Buying a Cannabis Business: The Top Five Due Diligence Items or Buyer Beware

Cannabis due diligence
Know the red flags and find them.

Our marijuana business attorneys handle lots of purchase transactions for marijuana businesses. These deals often involve two sides rushing to complete a transaction handled by a business broker who doesn’t know or care about the applicable marijuana laws. The worst case scenario is when a company asks us to review a purchase agreement drafted by the seller without having done any due diligence on the potential purchase. Buyers of businesses (like investors) take the lion’s share of risk, which is why buyer due diligence is key. Before buying a cannabis business you should know exactly what assets and liabilities you will be taking on.

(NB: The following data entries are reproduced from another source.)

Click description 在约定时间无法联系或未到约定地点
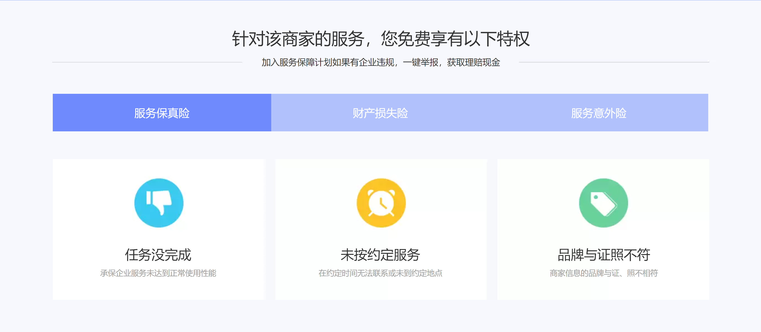[x=380, y=273]
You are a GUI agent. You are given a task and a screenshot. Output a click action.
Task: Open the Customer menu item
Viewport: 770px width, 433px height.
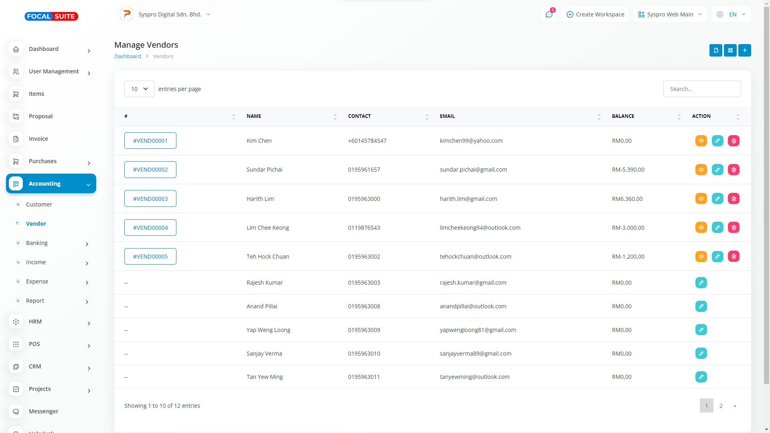pos(39,204)
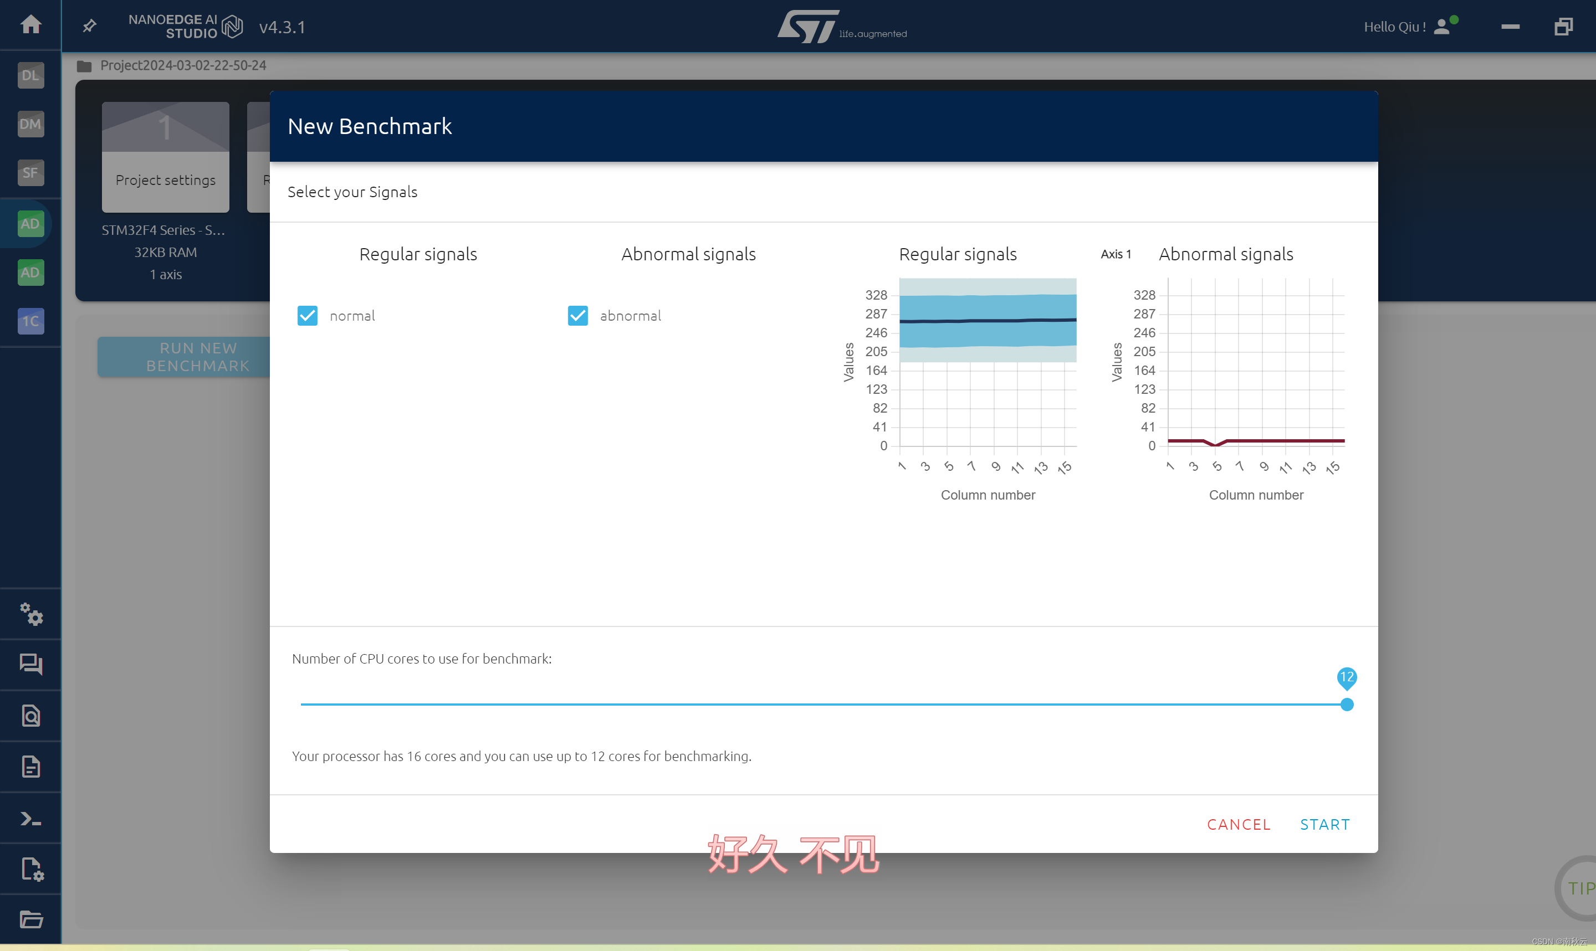Open the folder icon at sidebar bottom
Screen dimensions: 1596x951
31,919
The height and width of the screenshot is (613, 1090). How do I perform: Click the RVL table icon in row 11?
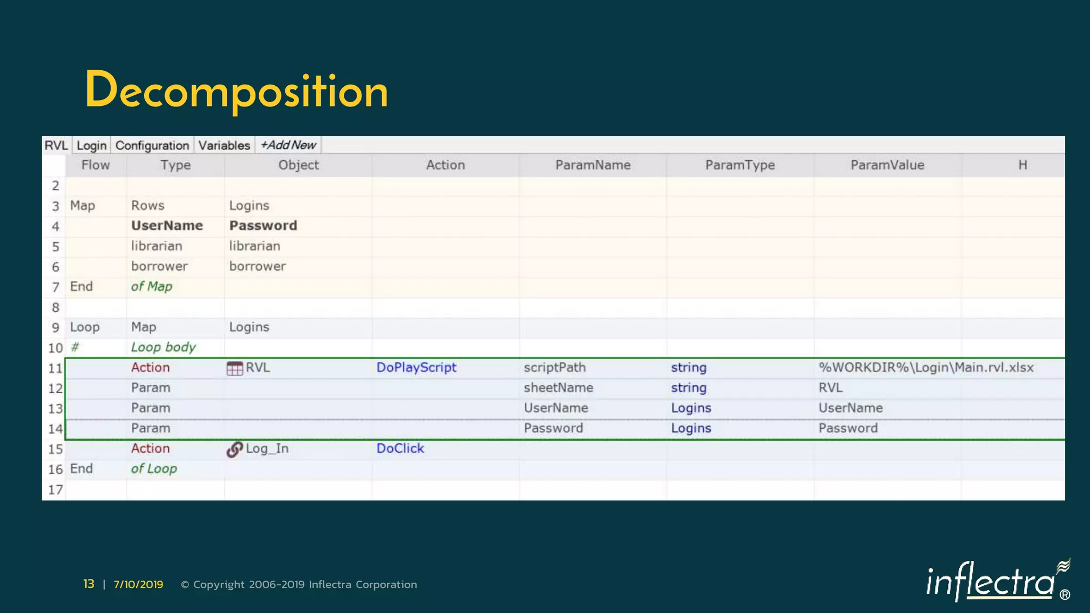pos(234,368)
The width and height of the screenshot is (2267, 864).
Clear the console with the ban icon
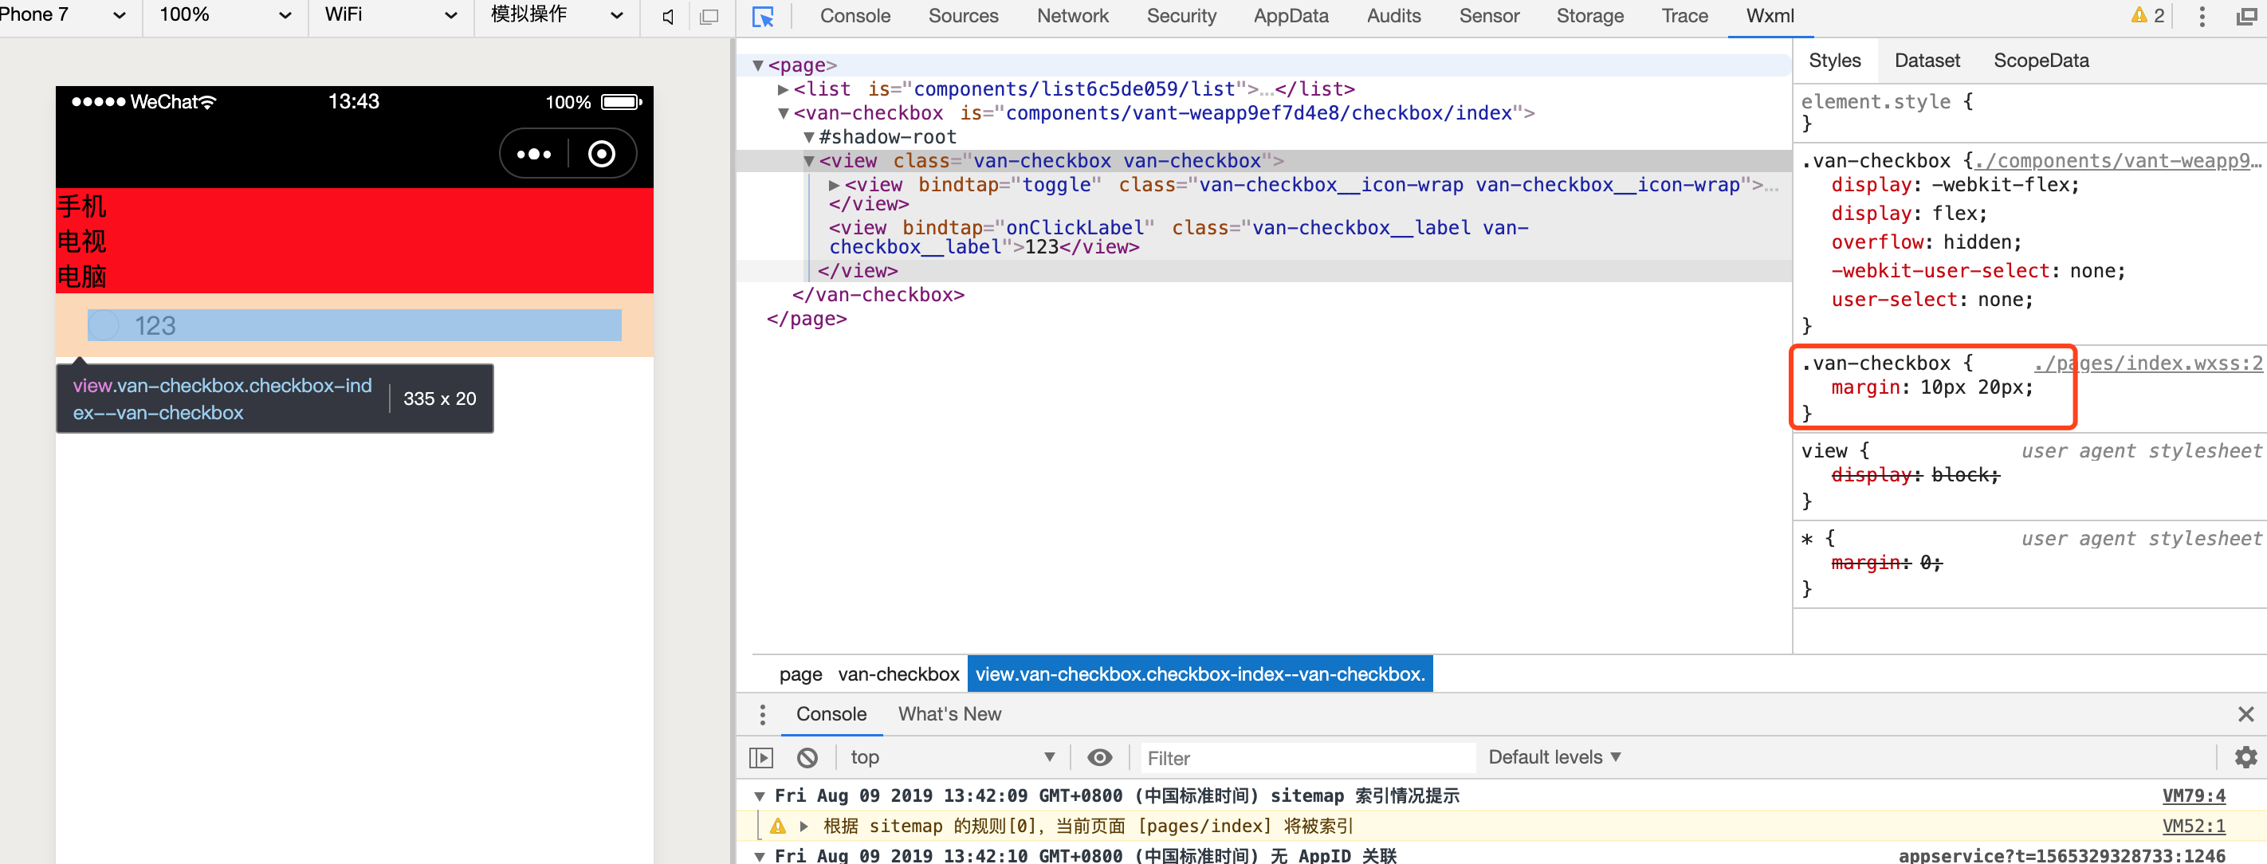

The below are the top 5 due diligence items you need to protect yourself and your money (for sellers, check out Preparing to Sell Your Marijuana Business):

  1. State and local law compliance. This is by the number one due diligence item for buyers. State and local law compliance varies greatly by state and by county and by city and you have to know what state and local licensing or permitting is required for a given marijuana business before you purchase it. I cannot tell you how many times we have had buyers come to us thinking they are buying a licensed marijuana business only to find out that the license is only pending and has not actually been issued or that the cannabis business is facing license revocation for rule violations, or that the municipal law has changed and the business must re-locate to continue operating. Before buying a cannabis business you should, at minimum, confirm that the company you will be buying is in good standing with the Secretary of State and the regulators and you should review its proof of licensing and permitting and its history of administrative violations, including any written warnings. If you fail to do this, you may find yourself with a cannabis business without a license to legally operate or that is about to lose it.
  2. State law procedures for ownership changes. Marijuana businesses are heavily regulated and there are onerous state law procedures in place for changes in ownership. Generally, the seller must disclose the buyer to the state and the buyer must be successfully vetted by the relevant regulators. Buyers and sellers of cannabis business cannot undertake these sales like any other business. No matter what any seller or broker may tell you as the buyer about the ease of the transaction, you as the buyer should ensure that the sale can comply with applicable state law requirements for changes in ownership and that the purchase and sale agreement accounts for the timing of performance obligations set forth in that purchase and sale agreement. We have had companies come to us after the fact that have lost their earnest money for not closing quickly enough on deals where the closing date was impossible to meet from day one.
  3. Corporate authority. Ownership disputes are common in the marijuana industry because many marijuana operators still neglect (to their detriment) to put their corporate and contractual relationships in writing. We often see cannabis business buyers who (based on the word of a single seller in a multi-owner entity), believe they are free and clear to purchase all the stock in a corporation or all of the membership units in an LLC when they actually are not. Purchasers must get copies of all bylaws and subscription agreements when contemplating buying a corporation and they must get a copy of the current operating agreement for an LLC to know whether the seller has authority to sell their (or all of the) membership interests in the business. Failing to secure this authority will violate the seller’s corporate obligations and the sale can likely be undone. If all of the existing owners do not agree to the buy-out or transfer or there is a right of first refusal on sales or transfers, the buyer (and the seller) are going to have serious issues enforcing the purchase agreement.
  4. Real property. When you buy a business, you typically buy all of its assets, including any real estate it owns or has an interest in. Buyers therefore need to get a list of all real property owned and leased by the business that is to be sold. Most importantly, you want to know if the company you are seeking to buy is locked into a long-term lease or whether you’ll be able to re-locate it upon buying it. Many buyers have their own property on which they want to run the cannabis business and for these buyers, the ability to move the business can be key. If there is a lease, you want to know its terms and whether you can or want to comply with it. And because boilerplate leases don’t cut it in this industry, you need to make sure that lease sufficiently covers your issues when it comes to state and local law compliance and the federal law conflict.
  5. Financial liabilities. Again, because too many marijuana business owners don’t memorialize their business and corporate relationships in writing, you as the buyer must thoroughly vet the business’s financial liabilities. You want an agreement that requires the seller to have disclosed every handshake deal with every consultant, investor, and service provider so you know what you’re getting and to whom you’re financially obligated and so that if an undisclosed problem arises, it is the seller’s financial problem, not yours. This should include any instrument that grants a security interest from the cannabis business you are buying to a third party.

To mitigate against anything your due diligence investigation might miss, you need comprehensive and solid seller representations and warranties in the purchase and sale documents. But even skillfully crafted representations and warranties may not be enough to capture all of the liabilities that fall through the cracks, especially if your seller lacks the financial wherewithal to pay for them. So, do your due diligence or buyer beware.